● **Task to complete**
Given the entries that follow, write out exactly the lines starting at the one containing "social (83, 1222)" and ending at the one containing "Plantación de manzanos", both ends included, and only those.

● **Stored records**
- Opening Delimiter -

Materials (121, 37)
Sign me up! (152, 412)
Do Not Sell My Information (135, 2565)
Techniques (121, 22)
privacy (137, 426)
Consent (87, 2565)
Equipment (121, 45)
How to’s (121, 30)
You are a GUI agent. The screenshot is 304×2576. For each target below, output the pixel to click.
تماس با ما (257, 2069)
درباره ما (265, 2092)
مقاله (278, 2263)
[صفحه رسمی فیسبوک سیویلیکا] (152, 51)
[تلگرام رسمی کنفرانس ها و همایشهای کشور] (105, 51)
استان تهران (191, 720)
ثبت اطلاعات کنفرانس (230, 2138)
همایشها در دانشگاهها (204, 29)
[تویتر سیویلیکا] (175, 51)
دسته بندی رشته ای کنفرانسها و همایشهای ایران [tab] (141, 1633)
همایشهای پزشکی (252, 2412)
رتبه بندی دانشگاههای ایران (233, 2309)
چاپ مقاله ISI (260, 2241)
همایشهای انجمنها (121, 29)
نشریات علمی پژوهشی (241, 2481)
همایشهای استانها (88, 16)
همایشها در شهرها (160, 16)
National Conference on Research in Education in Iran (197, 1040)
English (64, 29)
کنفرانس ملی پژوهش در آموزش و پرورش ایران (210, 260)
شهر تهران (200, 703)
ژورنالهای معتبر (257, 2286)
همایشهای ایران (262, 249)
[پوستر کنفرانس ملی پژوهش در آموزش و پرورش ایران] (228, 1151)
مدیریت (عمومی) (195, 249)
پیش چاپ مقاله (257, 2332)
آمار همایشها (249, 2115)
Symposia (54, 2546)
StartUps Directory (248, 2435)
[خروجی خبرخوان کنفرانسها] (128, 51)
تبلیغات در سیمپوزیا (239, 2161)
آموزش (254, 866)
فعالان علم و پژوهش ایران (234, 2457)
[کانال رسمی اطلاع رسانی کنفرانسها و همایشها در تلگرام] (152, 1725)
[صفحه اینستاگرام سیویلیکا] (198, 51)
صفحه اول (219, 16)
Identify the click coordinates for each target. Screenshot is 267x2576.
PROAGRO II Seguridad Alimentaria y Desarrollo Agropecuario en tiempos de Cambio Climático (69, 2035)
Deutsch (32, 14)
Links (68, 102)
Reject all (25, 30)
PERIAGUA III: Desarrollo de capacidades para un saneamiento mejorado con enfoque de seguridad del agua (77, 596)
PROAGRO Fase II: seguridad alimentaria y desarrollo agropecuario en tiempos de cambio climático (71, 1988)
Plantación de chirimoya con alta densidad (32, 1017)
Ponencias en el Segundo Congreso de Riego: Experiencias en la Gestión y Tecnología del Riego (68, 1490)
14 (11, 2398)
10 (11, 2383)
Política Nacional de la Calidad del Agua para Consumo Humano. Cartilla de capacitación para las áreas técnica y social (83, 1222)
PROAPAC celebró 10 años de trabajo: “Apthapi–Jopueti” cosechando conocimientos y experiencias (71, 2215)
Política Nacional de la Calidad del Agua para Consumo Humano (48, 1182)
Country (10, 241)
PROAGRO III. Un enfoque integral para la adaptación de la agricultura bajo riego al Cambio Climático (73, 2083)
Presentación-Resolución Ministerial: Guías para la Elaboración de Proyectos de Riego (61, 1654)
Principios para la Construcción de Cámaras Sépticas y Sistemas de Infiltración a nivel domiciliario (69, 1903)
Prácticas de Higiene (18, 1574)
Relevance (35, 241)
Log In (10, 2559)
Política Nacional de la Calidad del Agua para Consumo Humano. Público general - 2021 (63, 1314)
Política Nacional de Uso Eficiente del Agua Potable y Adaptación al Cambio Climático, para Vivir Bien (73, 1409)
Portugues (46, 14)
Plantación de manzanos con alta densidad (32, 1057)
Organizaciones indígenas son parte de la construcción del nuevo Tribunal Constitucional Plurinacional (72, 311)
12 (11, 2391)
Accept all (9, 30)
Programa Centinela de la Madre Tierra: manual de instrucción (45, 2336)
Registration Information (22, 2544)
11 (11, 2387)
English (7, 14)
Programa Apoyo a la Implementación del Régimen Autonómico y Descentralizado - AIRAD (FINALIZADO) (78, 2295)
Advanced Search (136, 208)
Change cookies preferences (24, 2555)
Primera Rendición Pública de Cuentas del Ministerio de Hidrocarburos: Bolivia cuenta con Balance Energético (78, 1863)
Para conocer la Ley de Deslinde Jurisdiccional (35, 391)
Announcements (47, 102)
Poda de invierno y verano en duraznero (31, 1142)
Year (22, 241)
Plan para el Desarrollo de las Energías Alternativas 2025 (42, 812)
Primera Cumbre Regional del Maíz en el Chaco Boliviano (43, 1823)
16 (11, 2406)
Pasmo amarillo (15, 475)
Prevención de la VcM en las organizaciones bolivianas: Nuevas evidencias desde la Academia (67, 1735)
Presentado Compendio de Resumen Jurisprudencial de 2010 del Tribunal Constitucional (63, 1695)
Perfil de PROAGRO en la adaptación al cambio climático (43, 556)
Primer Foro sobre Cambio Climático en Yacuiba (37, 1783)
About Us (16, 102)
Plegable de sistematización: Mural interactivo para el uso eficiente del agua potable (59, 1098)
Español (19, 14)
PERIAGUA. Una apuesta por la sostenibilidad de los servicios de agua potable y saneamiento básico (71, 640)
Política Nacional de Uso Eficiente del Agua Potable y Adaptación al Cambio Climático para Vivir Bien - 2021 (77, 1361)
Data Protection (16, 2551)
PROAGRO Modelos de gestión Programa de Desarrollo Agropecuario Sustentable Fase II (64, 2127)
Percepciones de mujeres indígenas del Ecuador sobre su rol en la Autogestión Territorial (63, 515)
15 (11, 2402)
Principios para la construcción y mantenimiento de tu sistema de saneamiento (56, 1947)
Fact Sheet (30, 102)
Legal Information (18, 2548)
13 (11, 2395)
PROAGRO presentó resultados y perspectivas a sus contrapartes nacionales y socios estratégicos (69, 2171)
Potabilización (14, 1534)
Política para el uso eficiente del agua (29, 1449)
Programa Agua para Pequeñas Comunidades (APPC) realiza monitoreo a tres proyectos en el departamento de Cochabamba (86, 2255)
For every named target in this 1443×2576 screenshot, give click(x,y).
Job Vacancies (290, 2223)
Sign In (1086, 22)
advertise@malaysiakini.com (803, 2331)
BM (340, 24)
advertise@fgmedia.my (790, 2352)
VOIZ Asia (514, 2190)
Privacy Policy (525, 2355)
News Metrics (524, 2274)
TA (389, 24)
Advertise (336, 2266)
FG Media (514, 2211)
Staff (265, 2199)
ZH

- Closing Delimiter -

● **Response to this exercise**
Política Nacional de la Calidad del Agua para Consumo Humano. Cartilla de capacitación para las áreas técnica y social (83, 1222)
PROAPAC celebró 10 años de trabajo: “Apthapi–Jopueti” cosechando conocimientos y experiencias (71, 2215)
Política Nacional de la Calidad del Agua para Consumo Humano (48, 1182)
Country (10, 241)
PROAGRO III. Un enfoque integral para la adaptación de la agricultura bajo riego al Cambio Climático (73, 2083)
Presentación-Resolución Ministerial: Guías para la Elaboración de Proyectos de Riego (61, 1654)
Principios para la Construcción de Cámaras Sépticas y Sistemas de Infiltración a nivel domiciliario (69, 1903)
Prácticas de Higiene (18, 1574)
Relevance (35, 241)
Log In (10, 2559)
Política Nacional de la Calidad del Agua para Consumo Humano. Público general - 2021 (63, 1314)
Política Nacional de Uso Eficiente del Agua Potable y Adaptación al Cambio Climático, para Vivir Bien (73, 1409)
Portugues (46, 14)
Plantación de manzanos con alta densidad (32, 1057)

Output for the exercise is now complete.